Format the lines as a JSON list of strings, one string per line and with blank lines omitted, beginning at the line that contains "Identify the location" and ending after the line that contains "(850, 226).". Leave the pictures out of the list.
(The data)
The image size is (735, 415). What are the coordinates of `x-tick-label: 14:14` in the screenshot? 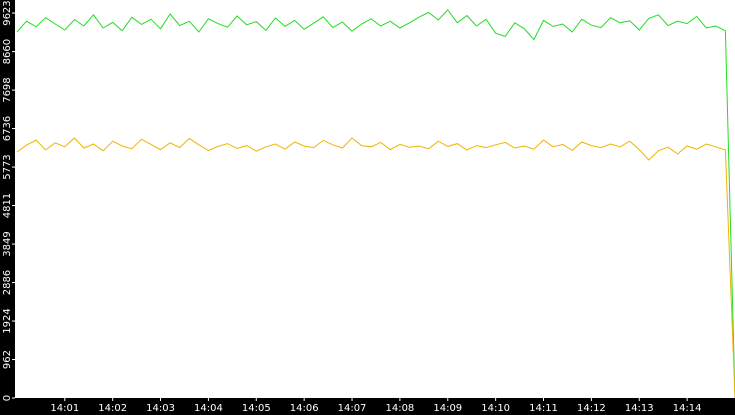 It's located at (688, 408).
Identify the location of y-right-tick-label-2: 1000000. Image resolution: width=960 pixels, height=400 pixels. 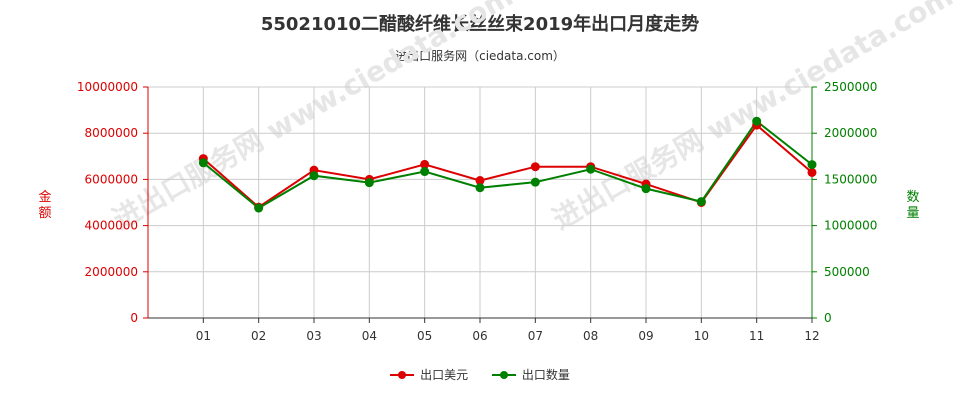
(850, 226).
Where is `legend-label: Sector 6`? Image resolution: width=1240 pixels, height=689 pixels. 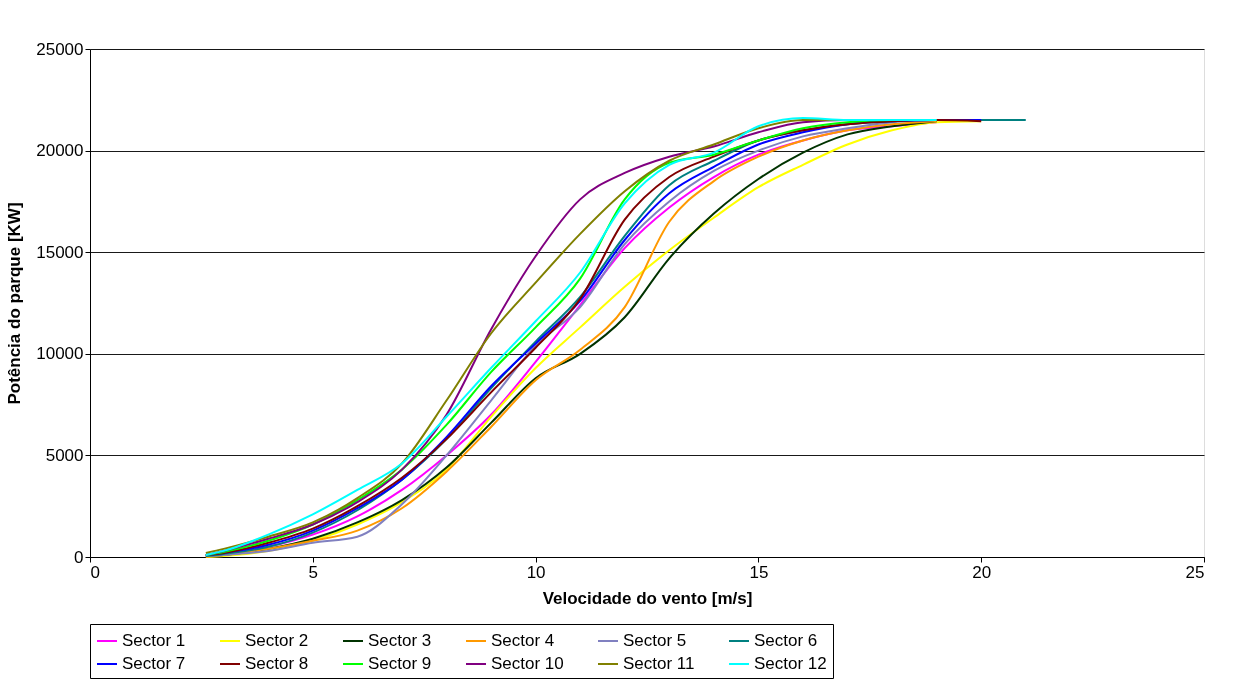 legend-label: Sector 6 is located at coordinates (786, 640).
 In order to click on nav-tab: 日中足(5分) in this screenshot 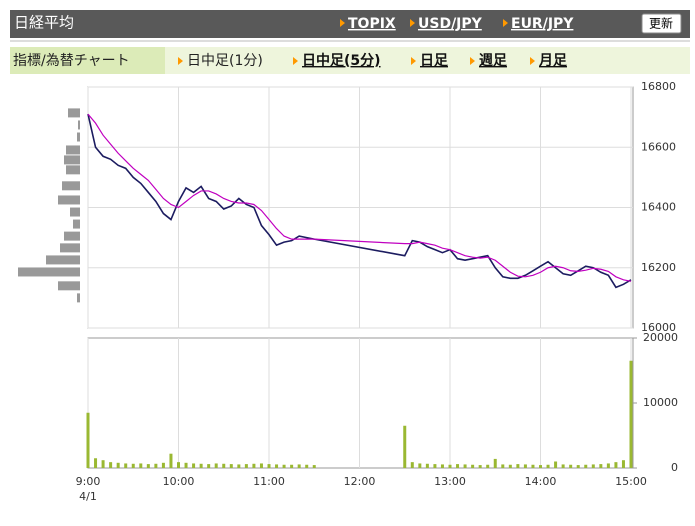, I will do `click(342, 60)`.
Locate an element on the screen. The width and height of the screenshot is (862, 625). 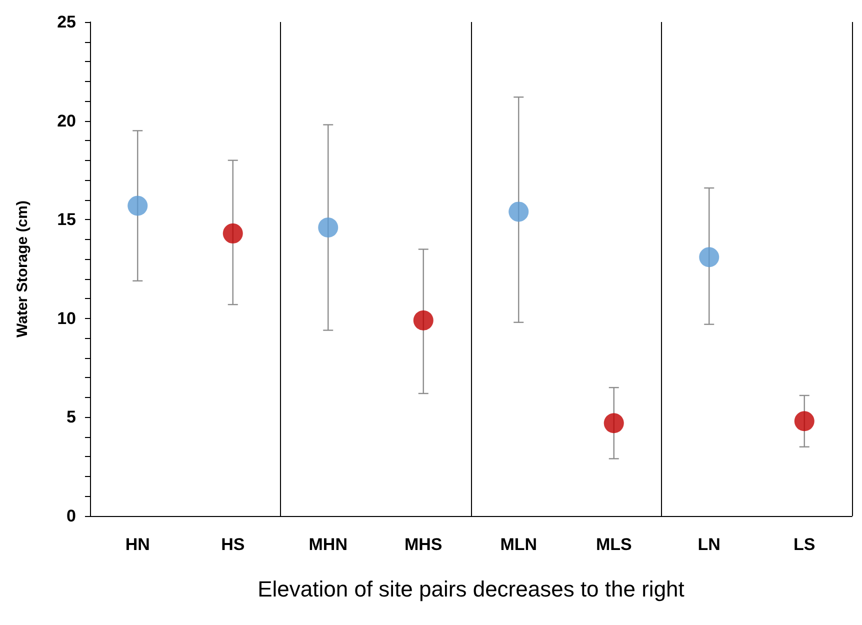
y-tick-label: 15 is located at coordinates (66, 220).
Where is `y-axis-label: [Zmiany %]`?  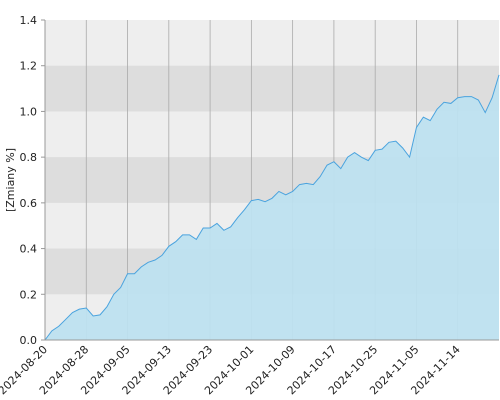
(End The data)
## Answer box
[
  "Identify the location of y-right-tick-label-2: 1000000. Image resolution: width=960 pixels, height=400 pixels. ",
  "(850, 226)."
]